Inter Milan sempat tertinggal dua gol lebih dulu di laga kandang tersebut. Namun, sebelum turun minum, Nerazzurri sudah berhasil membalikkan keadaan, lalu menambah tiga gol lagi di babak kedua untuk mengamankan kemenangan meyakinkan.
Momen krusial dalam pertandingan terjadi pada menit ke-34 ketika Chivu menarik keluar Luis Henrique dan memasukkan Federico Dimarco. Keputusan ini terbukti jitu, karena Dimarco tampil sebagai Man of the Match dengan torehan satu gol dan dua assist.
“Sebuah pertandingan berlangsung selama 100 menit, dan segalanya bisa dibalikkan,” ujar Chivu kepada DAZN, dikutip dari FCInter1908.

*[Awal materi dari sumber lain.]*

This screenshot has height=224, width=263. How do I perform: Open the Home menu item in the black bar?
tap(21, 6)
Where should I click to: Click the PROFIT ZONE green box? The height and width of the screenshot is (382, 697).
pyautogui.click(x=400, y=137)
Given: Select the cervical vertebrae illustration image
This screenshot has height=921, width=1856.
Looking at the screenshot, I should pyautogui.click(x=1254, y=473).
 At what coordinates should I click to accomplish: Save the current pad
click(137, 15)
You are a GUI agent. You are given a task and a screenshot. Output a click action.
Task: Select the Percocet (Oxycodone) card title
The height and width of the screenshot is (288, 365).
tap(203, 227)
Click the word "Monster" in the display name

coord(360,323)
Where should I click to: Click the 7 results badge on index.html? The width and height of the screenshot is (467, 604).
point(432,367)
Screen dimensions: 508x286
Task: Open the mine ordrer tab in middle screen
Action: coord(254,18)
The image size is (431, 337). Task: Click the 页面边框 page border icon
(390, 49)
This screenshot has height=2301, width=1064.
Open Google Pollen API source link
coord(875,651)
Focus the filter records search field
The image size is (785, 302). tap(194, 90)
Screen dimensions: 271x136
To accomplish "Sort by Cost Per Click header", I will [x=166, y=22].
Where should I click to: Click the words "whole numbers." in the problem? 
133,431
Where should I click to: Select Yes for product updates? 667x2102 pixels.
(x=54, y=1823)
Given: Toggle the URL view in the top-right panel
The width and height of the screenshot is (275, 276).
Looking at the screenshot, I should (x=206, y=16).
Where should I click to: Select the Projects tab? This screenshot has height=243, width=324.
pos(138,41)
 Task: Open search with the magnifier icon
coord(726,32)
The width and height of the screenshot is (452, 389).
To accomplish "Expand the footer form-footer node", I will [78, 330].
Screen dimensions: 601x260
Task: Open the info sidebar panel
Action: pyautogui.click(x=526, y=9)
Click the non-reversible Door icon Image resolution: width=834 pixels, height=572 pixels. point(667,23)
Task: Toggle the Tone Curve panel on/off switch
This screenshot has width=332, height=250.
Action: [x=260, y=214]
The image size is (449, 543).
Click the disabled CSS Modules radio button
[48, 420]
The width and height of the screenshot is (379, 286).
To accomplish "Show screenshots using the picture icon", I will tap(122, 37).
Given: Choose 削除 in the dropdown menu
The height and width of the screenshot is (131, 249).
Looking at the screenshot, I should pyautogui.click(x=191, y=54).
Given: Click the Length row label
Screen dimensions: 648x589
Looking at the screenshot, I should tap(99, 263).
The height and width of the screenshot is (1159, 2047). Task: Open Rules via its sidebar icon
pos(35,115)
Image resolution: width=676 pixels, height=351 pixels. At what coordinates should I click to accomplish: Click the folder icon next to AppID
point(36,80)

Perubahan tersebut mengangkat intensitas permainan Inter Milan, yang perlahan mulai menguasai laga dan menekan Pisa hingga akhirnya membalikkan keadaan.
Chivu Bela Sommer: Itu Salah Saya
Penyerang Pisa, Stefano Moreo, membuka keunggulan lewat lob dari jarak sekitar 30 meter. Gol itu terjadi setelah Yann Sommer kehilangan bola di luar kotak penalti saat mencoba membangun serangan dari belakang. Namun, Chivu tidak menyalahkan sang kiper.
“Itu salah saya, karena saya yang meminta hal-hal tertentu kepada penjaga gawang. Kadang saya menempatkan Yann dalam situasi yang sulit,” kata Chivu.
“Lalu mereka mencetak gol dari situasi bola mati. Setelah itu, kami menunjukkan kebanggaan dan terus menekan dengan kualitas dan intensitas, hingga akhirnya membalikkan keadaan."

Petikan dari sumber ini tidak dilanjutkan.